◆ Extract ◆
|---|

Russia fails to capitalize on IT excellence

Moscow. (Ian Pryde for RIA Novosti) – Russia’s IT sector, like much else in the country, is characterized by screaming contradictions. Russia has an advanced IT solutions industry, and it is no accident that Russian computer engineers and software developers find ready employment in international IT companies at home and are snapped up when they move abroad.

While global media and business have been riveted by India’s burgeoning IT and outsourcing industry in recent years, Russian IT experts consider Indian programmers to be vastly inferior to Russians, who spend the first two years of their university training continuing an already rigorous school education in maths and physics.

They are therefore much more capable than their Indian counterparts, who cannot proceed far beyond the constraints of their narrow programming training. With even business programs becoming increasingly sophisticated and mathematically based, Russia will come to the fore to become a world leader and leave India behind.

A sign of things to come could be Australia, which has been turning to Russians more and more over the last 4-5 years to make up for its shortage of software programmers, a process which has picked up in the last 18-24 months, pushing out the Indians.

On the other hand, Russia is famously bad at implementation, and the IT sector is no exception. According to 2005 data from the World Economic Forum, Russia occupies 62nd place out of 104 in implementing new information and communications technology.

Lack of financing in IT is due to lack of confidence on the part of potential investors and the crowding out of investment as the private sector piles into natural resources and processing industries to make large profits, while the Russian government largely neglected the sector until its relatively recent decision to make information and communications technology one of its priorities.

As a result, Russia has still to develop working and practical legislation for IT, and this in turn hinders the development of electronic trade, although online banking services, for instance, are now readily available and widely used.

With the Russian economy dangerously tilted towards natural resources and processing, real help for IT will have to come from the state, but progress is painfully slow considering the central role of the sector in the modern global economy.

|---|

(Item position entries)

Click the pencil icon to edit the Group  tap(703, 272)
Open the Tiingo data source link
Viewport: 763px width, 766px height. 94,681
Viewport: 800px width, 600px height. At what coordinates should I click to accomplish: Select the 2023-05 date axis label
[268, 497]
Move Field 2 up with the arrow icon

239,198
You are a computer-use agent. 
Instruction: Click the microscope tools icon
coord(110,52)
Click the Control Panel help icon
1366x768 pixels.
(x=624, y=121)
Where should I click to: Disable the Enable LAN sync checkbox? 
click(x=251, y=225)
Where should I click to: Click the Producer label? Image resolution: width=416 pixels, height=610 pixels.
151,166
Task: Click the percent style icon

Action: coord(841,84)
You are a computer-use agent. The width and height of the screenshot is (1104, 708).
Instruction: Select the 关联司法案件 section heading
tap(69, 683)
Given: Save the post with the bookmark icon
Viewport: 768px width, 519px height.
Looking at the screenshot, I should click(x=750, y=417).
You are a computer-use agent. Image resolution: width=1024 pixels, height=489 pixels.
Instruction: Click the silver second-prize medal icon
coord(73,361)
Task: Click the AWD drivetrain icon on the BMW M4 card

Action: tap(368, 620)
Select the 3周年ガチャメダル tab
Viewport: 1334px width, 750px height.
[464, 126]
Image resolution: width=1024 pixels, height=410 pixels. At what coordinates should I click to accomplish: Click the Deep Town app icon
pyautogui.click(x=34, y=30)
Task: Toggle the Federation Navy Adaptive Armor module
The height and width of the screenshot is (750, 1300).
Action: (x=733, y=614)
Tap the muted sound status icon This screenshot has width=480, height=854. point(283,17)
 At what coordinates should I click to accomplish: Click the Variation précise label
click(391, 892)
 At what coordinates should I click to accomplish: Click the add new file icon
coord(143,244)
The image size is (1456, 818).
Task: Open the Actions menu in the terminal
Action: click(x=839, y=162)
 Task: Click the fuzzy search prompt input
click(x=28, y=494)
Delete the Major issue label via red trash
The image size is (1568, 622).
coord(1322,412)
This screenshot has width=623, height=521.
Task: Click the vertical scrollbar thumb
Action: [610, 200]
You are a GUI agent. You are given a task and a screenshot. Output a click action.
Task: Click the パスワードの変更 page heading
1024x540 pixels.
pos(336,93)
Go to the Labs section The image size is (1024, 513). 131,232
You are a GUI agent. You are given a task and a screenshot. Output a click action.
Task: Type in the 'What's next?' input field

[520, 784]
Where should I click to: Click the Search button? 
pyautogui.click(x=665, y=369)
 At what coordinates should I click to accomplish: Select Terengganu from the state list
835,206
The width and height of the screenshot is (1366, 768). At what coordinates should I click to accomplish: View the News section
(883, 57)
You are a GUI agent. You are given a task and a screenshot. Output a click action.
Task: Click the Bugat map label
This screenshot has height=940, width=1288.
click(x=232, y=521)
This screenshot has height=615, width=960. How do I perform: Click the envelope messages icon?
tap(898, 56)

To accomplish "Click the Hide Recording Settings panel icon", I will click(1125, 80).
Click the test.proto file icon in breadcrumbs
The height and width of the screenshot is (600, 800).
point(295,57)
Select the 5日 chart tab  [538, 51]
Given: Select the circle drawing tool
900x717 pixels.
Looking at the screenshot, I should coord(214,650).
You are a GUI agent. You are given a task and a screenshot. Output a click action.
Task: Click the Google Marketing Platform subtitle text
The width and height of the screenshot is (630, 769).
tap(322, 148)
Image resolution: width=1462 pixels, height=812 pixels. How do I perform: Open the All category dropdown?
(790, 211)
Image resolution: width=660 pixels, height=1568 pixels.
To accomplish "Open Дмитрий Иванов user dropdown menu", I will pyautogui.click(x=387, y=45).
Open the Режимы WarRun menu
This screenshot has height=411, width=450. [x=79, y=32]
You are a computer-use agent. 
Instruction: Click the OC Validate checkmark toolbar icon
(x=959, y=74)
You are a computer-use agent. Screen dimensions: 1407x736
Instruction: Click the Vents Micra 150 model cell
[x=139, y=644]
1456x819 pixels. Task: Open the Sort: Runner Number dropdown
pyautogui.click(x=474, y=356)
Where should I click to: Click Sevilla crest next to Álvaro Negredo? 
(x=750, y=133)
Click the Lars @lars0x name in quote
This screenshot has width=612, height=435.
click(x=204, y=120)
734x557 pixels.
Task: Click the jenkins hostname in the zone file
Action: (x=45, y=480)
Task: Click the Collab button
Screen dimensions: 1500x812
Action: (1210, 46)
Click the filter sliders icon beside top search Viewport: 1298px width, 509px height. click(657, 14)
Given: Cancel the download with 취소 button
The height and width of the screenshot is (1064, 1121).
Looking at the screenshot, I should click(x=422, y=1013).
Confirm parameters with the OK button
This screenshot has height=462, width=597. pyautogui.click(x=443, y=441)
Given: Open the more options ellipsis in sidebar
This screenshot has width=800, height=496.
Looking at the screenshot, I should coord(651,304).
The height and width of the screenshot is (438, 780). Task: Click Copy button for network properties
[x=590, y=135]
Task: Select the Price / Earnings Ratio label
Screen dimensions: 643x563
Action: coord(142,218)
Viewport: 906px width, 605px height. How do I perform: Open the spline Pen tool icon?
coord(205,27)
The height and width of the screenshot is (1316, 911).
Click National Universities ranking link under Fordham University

|---|

◆ Stated exercise 1 ◆
According to the article on Russia's IT sector, why is IT in Russia short of financing? Answer in one to three sentences.
◆ Stated exercise 2 ◆
List every country named in the article on Russia's IT sector.

◆ Response 1 ◆
Potential investors lack confidence, and investment is crowded out as the private sector piles into natural resources and processing industries for large profits. The Russian government also largely neglected the sector until it recently made information and communications technology one of its priorities.

◆ Response 2 ◆
Russia, India, Australia